Each warp loads values from 4 distant locations in global memory. This means that the memory accesses are not coalesced: the memory bandwidth is low. Consider an \(8 \times 8 \times 8\) block. A warp of 32 threads will load 4 rows of 8 values each. The values within each row contiguous, but the rows are not contiguous.

Thread Coarsening

Stencils do not benefit from shared memory as much as convolutions due to the sparsity of the sampled points. Most applications of the stencil patterns work with a 3D grid, resulting in relatively small tile sizes per block.

A solution to this is to increase the amount of work each thread performs, AKA thread coarsening. The price paid for parallelism in the stencil pattern is the low frequency of memory reuse.

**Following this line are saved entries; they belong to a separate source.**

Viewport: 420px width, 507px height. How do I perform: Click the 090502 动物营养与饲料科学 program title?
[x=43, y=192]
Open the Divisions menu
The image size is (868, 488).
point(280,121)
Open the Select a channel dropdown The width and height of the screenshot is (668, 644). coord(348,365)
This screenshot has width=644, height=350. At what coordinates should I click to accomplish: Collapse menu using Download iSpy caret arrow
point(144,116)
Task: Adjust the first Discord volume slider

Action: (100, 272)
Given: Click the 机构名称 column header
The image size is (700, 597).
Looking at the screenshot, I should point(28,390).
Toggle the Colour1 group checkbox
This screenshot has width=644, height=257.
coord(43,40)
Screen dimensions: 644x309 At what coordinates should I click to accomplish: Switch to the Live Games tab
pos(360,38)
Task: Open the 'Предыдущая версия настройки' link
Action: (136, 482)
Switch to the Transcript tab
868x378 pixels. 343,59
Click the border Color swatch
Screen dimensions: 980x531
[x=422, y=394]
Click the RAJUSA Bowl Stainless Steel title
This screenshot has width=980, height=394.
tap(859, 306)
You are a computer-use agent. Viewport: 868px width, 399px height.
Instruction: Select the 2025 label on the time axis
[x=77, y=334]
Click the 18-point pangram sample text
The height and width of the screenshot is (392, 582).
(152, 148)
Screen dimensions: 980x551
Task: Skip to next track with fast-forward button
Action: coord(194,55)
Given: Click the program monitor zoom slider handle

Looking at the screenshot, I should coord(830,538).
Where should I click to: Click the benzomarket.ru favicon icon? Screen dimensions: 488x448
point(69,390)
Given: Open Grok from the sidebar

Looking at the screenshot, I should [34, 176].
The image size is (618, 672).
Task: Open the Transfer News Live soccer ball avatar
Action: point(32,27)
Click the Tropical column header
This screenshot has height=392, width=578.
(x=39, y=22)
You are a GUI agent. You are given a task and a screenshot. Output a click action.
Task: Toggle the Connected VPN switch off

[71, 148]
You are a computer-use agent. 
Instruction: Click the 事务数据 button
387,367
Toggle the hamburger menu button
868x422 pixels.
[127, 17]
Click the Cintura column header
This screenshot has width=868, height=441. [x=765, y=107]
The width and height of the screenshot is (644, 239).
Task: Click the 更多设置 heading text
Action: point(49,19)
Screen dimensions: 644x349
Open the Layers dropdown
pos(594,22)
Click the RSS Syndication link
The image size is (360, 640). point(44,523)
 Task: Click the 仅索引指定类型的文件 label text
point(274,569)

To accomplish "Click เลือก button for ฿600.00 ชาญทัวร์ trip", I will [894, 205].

Each thread performs more work in the \(z\) direction for a 3D seven-point stencil. All threads collaborate to load in a \(z\) layer at time from \(z-1\) to \(z+1\). There are then 3 different shared memory tiles per block. After computing values in the current output tile, the shared memory is rearranged for the next layer. This means that there are more transfers between shared memory as opposed to global memory.

The threads are launched to work with a 2D tile at a time, so the size of the block is now \(T^2\). This means we can use a larger value for \(T\). The compute to memory ratio is almost doubled under this scheme. Additionally, the amount of shared memory required is \(3T^2\) rather than \(T^3\).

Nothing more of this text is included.